MATERIAL TO PROCESS
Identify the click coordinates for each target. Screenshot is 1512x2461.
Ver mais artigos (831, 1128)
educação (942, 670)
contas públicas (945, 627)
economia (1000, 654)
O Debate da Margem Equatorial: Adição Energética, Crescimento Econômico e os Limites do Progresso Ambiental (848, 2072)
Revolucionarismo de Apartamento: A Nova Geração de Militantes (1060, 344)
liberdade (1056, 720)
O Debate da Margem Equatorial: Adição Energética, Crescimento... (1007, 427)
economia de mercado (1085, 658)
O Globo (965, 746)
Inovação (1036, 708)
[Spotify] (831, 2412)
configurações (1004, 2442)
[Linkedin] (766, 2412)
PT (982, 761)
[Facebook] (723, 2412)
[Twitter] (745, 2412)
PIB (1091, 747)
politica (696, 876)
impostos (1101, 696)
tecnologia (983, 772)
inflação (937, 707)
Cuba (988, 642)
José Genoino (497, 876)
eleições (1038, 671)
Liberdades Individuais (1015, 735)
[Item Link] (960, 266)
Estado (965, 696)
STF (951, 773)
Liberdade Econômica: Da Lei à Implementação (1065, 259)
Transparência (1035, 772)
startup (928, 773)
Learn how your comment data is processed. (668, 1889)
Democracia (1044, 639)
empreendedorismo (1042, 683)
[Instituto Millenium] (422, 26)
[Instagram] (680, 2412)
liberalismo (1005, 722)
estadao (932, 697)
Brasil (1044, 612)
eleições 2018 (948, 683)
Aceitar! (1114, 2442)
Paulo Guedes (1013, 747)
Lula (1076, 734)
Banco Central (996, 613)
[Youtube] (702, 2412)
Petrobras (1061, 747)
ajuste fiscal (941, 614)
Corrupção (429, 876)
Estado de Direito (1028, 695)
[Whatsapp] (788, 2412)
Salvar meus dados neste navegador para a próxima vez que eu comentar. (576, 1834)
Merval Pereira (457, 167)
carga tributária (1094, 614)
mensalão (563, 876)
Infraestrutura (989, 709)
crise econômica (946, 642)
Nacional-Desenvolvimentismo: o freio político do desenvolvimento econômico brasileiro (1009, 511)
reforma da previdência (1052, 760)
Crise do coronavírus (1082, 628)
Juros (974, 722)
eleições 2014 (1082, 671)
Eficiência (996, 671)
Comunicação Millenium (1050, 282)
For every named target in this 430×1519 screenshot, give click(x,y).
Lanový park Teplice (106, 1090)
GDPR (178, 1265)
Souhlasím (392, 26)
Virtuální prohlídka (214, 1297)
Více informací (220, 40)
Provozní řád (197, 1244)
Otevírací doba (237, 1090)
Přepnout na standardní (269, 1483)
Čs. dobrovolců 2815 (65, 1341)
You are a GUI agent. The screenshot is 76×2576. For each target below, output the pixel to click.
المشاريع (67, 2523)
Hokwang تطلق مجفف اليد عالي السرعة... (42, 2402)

WHAT IS BEING ASKED
The whole listing above, restated word for word, is the required answer.

SOLUTION TO THE PROBLEM
Identify the click coordinates for each target. Screenshot is 1512x2461.
Ver mais artigos (831, 1128)
educação (942, 670)
contas públicas (945, 627)
economia (1000, 654)
O Debate da Margem Equatorial: Adição Energética, Crescimento Econômico e os Limites do Progresso Ambiental (848, 2072)
Revolucionarismo de Apartamento: A Nova Geração de Militantes (1060, 344)
liberdade (1056, 720)
O Debate da Margem Equatorial: Adição Energética, Crescimento... (1007, 427)
economia de mercado (1085, 658)
O Globo (965, 746)
Inovação (1036, 708)
[Spotify] (831, 2412)
configurações (1004, 2442)
[Linkedin] (766, 2412)
PT (982, 761)
[Facebook] (723, 2412)
[Twitter] (745, 2412)
PIB (1091, 747)
politica (696, 876)
impostos (1101, 696)
tecnologia (983, 772)
inflação (937, 707)
Cuba (988, 642)
José Genoino (497, 876)
eleições (1038, 671)
Liberdades Individuais (1015, 735)
[Item Link] (960, 266)
Estado (965, 696)
STF (951, 773)
Liberdade Econômica: Da Lei à Implementação (1065, 259)
Transparência (1035, 772)
startup (928, 773)
Learn how your comment data is processed. (668, 1889)
Democracia (1044, 639)
empreendedorismo (1042, 683)
[Instituto Millenium] (422, 26)
[Instagram] (680, 2412)
liberalismo (1005, 722)
estadao (932, 697)
Brasil (1044, 612)
eleições 2018 (948, 683)
Aceitar! (1114, 2442)
Paulo Guedes (1013, 747)
Lula (1076, 734)
Banco Central (996, 613)
[Youtube] (702, 2412)
Petrobras (1061, 747)
ajuste fiscal (941, 614)
Corrupção (429, 876)
Estado de Direito (1028, 695)
[Whatsapp] (788, 2412)
Salvar meus dados neste navegador para a próxima vez que eu comentar. (576, 1834)
Merval Pereira (457, 167)
carga tributária (1094, 614)
mensalão (563, 876)
Infraestrutura (989, 709)
crise econômica (946, 642)
Nacional-Desenvolvimentismo: o freio político do desenvolvimento econômico brasileiro (1009, 511)
reforma da previdência (1052, 760)
Crise do coronavírus (1082, 628)
Juros (974, 722)
eleições 2014 (1082, 671)
Eficiência (996, 671)
Comunicação Millenium (1050, 282)
For every named target in this 430×1519 screenshot, give click(x,y).
Lanový park Teplice (106, 1090)
GDPR (178, 1265)
Souhlasím (392, 26)
Virtuální prohlídka (214, 1297)
Více informací (220, 40)
Provozní řád (197, 1244)
Otevírací doba (237, 1090)
Přepnout na standardní (269, 1483)
Čs. dobrovolců 2815 (65, 1341)
You are a GUI agent. The screenshot is 76×2576. For each target below, output the pixel to click.
المشاريع (67, 2523)
Hokwang تطلق مجفف اليد عالي السرعة... (42, 2402)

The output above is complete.